▶ _Recorded data_
BEGIN

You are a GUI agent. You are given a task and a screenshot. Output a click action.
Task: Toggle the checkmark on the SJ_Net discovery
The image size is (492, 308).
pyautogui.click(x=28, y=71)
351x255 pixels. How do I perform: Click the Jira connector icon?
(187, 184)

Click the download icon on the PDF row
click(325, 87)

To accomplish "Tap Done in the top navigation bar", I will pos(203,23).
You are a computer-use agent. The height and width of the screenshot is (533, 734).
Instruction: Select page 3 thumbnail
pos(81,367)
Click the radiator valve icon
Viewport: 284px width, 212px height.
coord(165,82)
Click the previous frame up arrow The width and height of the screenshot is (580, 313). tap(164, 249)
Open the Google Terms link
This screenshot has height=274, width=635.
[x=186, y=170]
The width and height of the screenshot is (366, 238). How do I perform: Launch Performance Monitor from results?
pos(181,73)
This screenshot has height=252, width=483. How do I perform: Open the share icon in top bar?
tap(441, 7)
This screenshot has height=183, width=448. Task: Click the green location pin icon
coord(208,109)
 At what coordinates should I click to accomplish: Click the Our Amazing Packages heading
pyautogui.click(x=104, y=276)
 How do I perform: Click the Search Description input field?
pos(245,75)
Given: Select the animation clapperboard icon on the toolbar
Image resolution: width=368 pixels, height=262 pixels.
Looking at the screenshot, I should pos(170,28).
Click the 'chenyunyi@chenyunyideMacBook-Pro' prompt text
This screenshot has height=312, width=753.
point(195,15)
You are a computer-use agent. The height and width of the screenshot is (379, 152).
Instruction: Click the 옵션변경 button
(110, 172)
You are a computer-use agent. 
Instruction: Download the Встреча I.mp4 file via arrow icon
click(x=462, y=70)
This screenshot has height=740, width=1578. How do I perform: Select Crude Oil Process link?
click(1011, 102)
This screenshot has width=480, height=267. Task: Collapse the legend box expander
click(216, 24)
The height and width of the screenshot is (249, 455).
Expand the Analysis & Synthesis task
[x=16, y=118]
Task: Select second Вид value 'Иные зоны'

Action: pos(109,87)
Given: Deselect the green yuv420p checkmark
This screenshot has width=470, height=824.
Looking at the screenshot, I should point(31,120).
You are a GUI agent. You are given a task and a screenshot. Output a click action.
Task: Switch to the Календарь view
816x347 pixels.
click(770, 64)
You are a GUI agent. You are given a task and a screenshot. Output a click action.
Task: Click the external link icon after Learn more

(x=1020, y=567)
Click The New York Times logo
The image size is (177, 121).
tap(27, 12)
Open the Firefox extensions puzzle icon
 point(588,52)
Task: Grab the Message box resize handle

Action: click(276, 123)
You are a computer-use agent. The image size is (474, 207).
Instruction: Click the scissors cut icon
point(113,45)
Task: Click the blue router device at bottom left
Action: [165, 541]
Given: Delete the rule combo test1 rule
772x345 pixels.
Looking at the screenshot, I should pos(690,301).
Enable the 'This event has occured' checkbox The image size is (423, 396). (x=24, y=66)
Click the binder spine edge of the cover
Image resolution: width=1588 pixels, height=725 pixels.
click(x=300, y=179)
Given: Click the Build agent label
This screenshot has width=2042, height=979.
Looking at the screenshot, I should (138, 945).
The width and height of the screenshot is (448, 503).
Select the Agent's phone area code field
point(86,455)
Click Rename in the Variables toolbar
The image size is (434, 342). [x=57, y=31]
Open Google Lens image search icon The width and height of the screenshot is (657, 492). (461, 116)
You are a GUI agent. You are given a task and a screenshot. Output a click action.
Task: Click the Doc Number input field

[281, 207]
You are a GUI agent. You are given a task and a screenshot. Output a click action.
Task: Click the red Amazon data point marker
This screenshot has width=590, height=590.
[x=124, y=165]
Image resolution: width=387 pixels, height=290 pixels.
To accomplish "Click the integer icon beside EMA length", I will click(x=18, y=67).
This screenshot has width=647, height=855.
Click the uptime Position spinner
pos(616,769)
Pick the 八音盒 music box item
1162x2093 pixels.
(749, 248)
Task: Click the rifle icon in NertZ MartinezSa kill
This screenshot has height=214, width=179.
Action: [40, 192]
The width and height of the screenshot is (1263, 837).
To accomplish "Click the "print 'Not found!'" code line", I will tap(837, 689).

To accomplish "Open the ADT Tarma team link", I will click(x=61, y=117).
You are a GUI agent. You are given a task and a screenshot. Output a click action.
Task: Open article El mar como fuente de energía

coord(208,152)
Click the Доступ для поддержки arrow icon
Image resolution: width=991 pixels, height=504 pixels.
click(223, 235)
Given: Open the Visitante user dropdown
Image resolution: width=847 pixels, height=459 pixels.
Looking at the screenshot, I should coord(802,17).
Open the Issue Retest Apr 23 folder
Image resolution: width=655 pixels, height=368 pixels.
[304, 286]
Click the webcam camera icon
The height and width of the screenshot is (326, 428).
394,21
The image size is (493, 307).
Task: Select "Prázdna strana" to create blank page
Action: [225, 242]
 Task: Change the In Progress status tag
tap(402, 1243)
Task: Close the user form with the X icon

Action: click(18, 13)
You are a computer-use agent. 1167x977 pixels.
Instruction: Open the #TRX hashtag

END

Which lines of the records above hold the word "will"? Copy each one out.

▶ _Answer to the problem_
To accomplish "Tap Done in the top navigation bar", I will pos(203,23).
To accomplish "Click the integer icon beside EMA length", I will click(x=18, y=67).
To accomplish "Click the "print 'Not found!'" code line", I will tap(837, 689).
To accomplish "Open the ADT Tarma team link", I will click(x=61, y=117).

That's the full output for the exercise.